残念ながらというか、やはりというか。

 この連載で2月にとりあげた『ロード・オブ・ザ・リング・ミュージカル』のロンドン公演の閉幕が早々に決定した。千秋楽は7月19日。莫大な予算をかけた“鳴りもの作”であったにも関わらずたったの492公演という残念な短命に終わった。けれどプロデューサーのケヴィン・ウォーレスは不屈の商魂でまったくめげず、来年からは、ドイツ、ニュージーランド、オーストラリア、そして“ファー・イースト”でのツアーを敢行予定だとか。ファー・イーストってことは、日本にも来るのだろうか。そして果たして客は入るのだろうか──。

『オリバー!』の公式サイト

『オリバー!』の公式サイト:http://www.bbc.co.uk/oliver/

 さて、今回ここでとりあげたいのは、閉幕予定の『ロード・オブ〜』のあとに、9月から同じくドルリー・レーン劇場で幕を開けるミュージカル『オリバー!』。オリバーと言えば、最近はロマン・ポランスキー監督が映画化を試みて一時話題となったが。やはり日本での知名度は1968年のマーク・レスター主演映画が断トツ。それは英国でも同じことで、誰もがマーク・レスターに勝るとも劣らないイノセントで愛くるしいオリバーの誕生を望んでいる。で、今回のこのミュージカルの何がそんなに話題かというと、そのオリバー君を「リアリティTV」内で選んでしまおうとしているのだ。その名もずばりオリバーの劇中歌からタイトルをとった『I'd Do Anything』と題し、3月の15日から英国のBBC1で放映が開始されている。
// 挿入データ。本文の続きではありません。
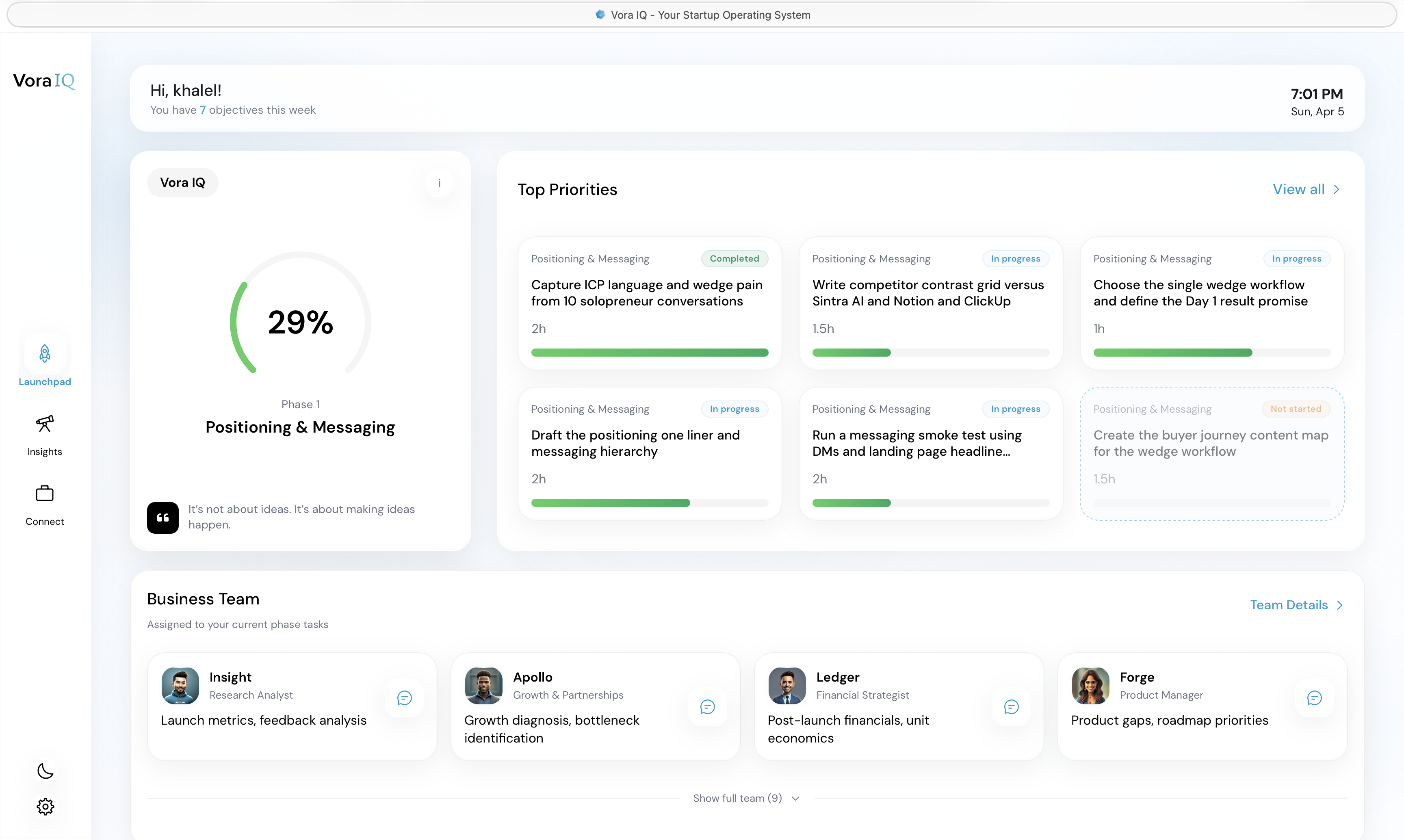Click Forge's profile avatar
The image size is (1404, 840).
tap(1090, 686)
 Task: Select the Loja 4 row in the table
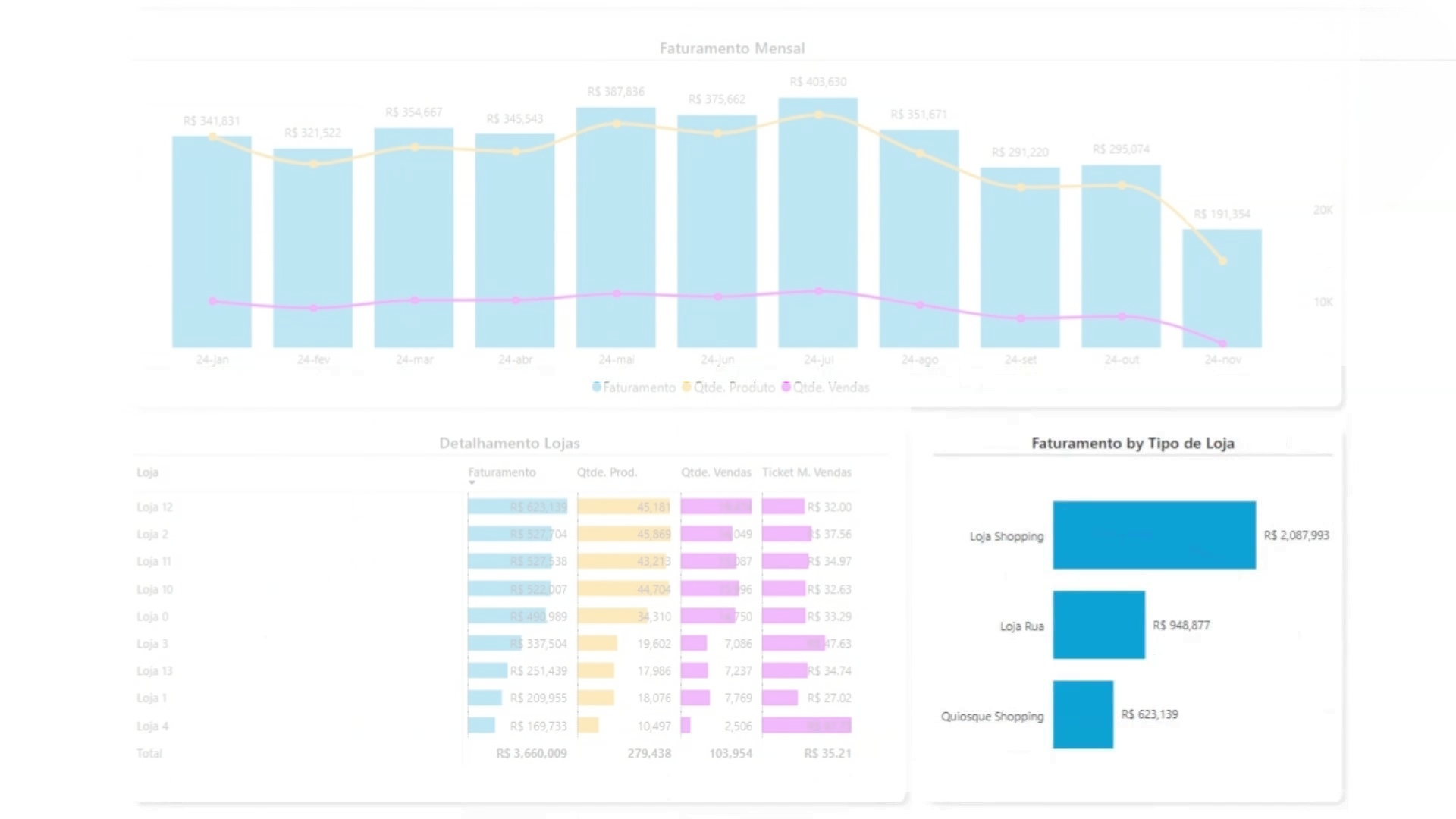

 日本でも『アメリカン・アイドル』をはじめとるするオーディション番組は近年注目を浴びているが、この『I'd Do Anything』はそのミュージカル版と考えてもらえれば分かりやすい。地方予選、ロンドン審査、そしてスクールと呼ばれる合宿審査を経て、数週間にわたるテレビ投票で勝者を決定。3人のオリバー役と1人のナンシー役を、厳正に選び抜くことになる。

 実はこのミュージカルスター発掘番組は、今年で3シーズン目を迎える人気シリーズ。2006年には『How Do You Solve A Problem Like Maria?』と番組名を題し、パラディアム劇場で開幕した『サウンド・オブ・ミュージック』のためのマリア役を選出。2007年には『Any Dream Will Do』の名のもと、現在もアデルフィ劇場で上演中の『ヨセフと不思議なテクニカラーのドリームコート』のためにスターを誕生させた。過去の2シリーズはどちらも40%に迫る高視聴率を獲得。また副産物として今までさほど演劇文化に興味のなかった大量の一般視聴者をウエストエンドに送り込むという成果をあげ、『ヨセフ〜』などは先行予約の時点で約1000万ポンド(日本円にして約20億円)の驚異的な売り上げを記録した。